**WHAT YOU ARE ASKED TO DO:**
Check each line of the records below for the word "computer" and copy those where it appears.

**RECORDS SUPPLIED:**

____

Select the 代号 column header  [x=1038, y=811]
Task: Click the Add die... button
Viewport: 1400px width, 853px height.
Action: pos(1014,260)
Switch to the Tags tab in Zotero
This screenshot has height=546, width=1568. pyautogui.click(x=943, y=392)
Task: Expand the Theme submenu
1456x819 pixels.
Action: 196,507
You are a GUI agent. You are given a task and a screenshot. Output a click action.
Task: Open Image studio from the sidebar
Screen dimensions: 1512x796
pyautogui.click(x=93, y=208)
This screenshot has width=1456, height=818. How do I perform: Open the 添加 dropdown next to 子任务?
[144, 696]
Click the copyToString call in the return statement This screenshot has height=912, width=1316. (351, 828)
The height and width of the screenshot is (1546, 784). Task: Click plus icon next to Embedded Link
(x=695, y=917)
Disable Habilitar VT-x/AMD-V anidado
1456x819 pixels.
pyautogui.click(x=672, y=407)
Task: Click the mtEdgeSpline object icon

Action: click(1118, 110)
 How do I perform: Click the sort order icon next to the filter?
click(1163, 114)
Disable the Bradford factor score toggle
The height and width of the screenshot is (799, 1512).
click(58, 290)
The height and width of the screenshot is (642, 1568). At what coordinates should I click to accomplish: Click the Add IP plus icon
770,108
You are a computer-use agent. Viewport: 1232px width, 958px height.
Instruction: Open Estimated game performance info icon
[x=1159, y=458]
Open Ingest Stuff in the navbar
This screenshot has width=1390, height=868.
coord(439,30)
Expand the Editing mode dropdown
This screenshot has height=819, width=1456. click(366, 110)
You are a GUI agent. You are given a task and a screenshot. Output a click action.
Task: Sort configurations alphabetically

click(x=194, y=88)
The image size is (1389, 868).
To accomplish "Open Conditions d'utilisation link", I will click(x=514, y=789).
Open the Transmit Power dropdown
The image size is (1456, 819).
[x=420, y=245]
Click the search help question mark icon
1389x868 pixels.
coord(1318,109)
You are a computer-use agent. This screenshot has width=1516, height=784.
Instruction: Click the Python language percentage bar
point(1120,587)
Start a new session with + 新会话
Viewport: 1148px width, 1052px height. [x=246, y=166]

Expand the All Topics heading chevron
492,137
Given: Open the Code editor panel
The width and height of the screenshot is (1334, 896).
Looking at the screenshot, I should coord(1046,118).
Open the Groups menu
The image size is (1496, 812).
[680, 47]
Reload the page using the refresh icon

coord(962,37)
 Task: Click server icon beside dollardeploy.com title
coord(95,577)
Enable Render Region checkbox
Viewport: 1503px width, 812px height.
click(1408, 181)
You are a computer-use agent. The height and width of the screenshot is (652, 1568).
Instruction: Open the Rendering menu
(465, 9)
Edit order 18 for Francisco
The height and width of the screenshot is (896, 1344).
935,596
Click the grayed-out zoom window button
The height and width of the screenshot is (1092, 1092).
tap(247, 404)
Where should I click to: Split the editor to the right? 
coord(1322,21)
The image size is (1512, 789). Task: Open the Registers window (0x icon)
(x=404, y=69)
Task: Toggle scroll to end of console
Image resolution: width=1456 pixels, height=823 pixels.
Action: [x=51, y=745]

____

**SOLUTION TO THIS EXERCISE:**
You are a computer-use agent. Viewport: 1232px width, 958px height.
You are a computer-use agent. This screenshot has width=1516, height=784.
You are a computer-use agent. The height and width of the screenshot is (652, 1568).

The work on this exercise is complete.